TASK OBJECTIVE:
From the ensemble weather forecasting text below, list every metric it names for examining the generated ensembles against other physics-based ensembles.

DOCUMENT EXTRACT:
════════
We stress that the primary goal of both tasks is to improve the computational efficiency of ensemble weather forecasting, not to replace physics-based models. The generated samples should be not only consistent with the underlying distribution of atmospheric states (each sample is “weather-like”) but also validated by standard forecast verification metrics. In this work, we examine the generated ensembles by comparing them to other physics-based ensembles using the rank histogram, the ACC, RMSE, CRPS, and rare event classification metrics, as defined in section S3.
Data for learning and evaluation
We target the GEFS (version 12) ensemble forecasting system for the generative ensemble emulation task (5). We use 20 years of GEFS five-member reforecasts (30), denoted hereafter as GEFS-RF5, to learn p(v). We favor the use of reforecasts over past operational forecasts because they provide data from GEFS version 12 spanning a longer time range and sampling more weather regimes (30, 46); operational forecasts from this version of the model only started in 2020 (5). Generative postprocessing attempts to remove systematic biases of the original forecasting system from the learned emulator. To this end, we take the ERA5 10-member reanalysis ensemble (21), denoted as ERA5-10, to represent p′(v) in the target mixture distribution. We also use the ERA5 HRES as a proxy for real historical observations when evaluating the skill of our generated ensemble predictions.
All data are derived from publicly available sources. In particular, we use GEFS-RF5 (30) and ERA5-10 (21) from 1 January 2000 to 31 December 2019 for training. GEFS-Full (5) and ERA5-HRES (2) from 23 September 2020 to 31 December 2021 are used for validation, while the entire year 2022 data from these two sources are reserved for evaluation. Table 1 lists the atmospheric state variables that are considered by our models. We model continuous, meteorologically relevant variables that exhibit approximately normal climatologies. In particular, we focus on variables characterizing conditions at the surface and the entire vertical column, just above the atmospheric boundary layer where daily fluctuations are smaller and in the mid-troposphere as representative of weather systems. We omit precipitation because the dataset we use for validation (ERA5) is known to have important biases in this field (47). All variables are extracted and spatially regridded to the same cubed sphere mesh with a size of 6 × 48 × 48 (about 2° resolution) using inverse distance weighting with four neighbors (48). We only retain the 00-hour UTC time snapshots of the fields in Table 1 for each day.
The climatology is computed from the ERA5 HRES dataset, using the reference period 1990–2020. The daily climatological mean and SD are obtained by smoothing these two timeseries with a 15-day centered window over the year with periodic boundary conditions. The mean and SD for 29th of February is the average of those for 28th February and 1st of March.
Our models take as inputs and produce as outputs the standardized climatological anomalies of variables in Table 1, defined as the standardized anomalies using the aforementioned climatological mean and SD for the day of year and location, which facilitates learning (49–51). In particular, the inputs to the model are K forecast anomalies and the climatological mean, which are used as conditional information for the diffusion model (see details in section S2.3). The outputs are converted back to raw values for evaluation.
════════
RECORD LIST:

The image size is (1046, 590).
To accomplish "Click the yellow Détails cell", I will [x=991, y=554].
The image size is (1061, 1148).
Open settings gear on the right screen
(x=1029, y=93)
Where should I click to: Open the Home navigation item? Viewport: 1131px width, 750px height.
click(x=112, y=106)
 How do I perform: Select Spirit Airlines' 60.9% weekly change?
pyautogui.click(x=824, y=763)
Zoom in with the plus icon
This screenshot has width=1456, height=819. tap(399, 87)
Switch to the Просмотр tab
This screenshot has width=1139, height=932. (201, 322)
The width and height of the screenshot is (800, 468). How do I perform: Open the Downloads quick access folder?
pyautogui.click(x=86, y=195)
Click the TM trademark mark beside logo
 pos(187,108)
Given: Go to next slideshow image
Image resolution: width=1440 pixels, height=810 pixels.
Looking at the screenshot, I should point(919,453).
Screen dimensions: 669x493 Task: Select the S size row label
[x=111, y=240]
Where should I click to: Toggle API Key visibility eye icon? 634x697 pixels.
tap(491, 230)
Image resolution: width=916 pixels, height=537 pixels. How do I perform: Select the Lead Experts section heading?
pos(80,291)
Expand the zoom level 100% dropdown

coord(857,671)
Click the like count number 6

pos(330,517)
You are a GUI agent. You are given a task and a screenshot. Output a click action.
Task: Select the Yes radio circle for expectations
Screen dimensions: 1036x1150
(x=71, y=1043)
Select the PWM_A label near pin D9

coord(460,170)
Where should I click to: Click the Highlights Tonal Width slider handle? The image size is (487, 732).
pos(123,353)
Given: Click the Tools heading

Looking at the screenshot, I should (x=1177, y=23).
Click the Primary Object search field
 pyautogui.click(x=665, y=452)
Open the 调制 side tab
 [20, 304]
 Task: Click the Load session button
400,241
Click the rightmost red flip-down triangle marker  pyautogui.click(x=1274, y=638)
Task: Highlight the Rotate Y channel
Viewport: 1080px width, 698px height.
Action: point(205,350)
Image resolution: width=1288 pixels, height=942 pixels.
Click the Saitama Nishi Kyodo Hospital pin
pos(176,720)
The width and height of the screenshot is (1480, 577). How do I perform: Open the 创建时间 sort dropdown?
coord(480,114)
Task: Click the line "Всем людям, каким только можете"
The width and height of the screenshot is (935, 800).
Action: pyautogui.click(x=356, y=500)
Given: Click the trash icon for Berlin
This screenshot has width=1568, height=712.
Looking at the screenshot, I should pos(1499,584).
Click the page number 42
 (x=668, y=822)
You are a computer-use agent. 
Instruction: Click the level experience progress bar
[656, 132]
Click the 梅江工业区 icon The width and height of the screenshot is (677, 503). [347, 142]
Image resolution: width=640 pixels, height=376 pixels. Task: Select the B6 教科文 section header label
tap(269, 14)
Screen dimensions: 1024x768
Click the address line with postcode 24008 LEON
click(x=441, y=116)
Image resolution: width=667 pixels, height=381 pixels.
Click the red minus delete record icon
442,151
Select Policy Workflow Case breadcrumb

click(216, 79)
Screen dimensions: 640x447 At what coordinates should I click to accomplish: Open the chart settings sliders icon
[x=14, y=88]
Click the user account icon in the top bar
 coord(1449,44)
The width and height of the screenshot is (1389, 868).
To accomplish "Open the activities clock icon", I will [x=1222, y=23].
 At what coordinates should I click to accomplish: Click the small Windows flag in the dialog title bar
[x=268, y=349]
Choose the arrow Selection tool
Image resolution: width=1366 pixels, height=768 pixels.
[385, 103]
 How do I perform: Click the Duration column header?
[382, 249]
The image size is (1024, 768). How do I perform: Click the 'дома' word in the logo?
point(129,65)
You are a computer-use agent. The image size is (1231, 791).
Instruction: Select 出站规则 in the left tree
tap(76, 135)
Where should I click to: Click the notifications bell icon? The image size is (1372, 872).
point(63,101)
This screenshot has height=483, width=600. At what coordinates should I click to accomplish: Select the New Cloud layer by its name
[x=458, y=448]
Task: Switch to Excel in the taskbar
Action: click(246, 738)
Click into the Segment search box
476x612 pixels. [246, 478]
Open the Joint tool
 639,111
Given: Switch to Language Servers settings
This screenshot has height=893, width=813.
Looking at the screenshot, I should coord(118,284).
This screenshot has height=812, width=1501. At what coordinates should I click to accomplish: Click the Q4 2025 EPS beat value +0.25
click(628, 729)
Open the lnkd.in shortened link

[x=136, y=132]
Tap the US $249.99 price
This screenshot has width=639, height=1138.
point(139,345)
════════
WORKED ANSWER:
rank histogram, ACC, RMSE, CRPS, rare event classification metrics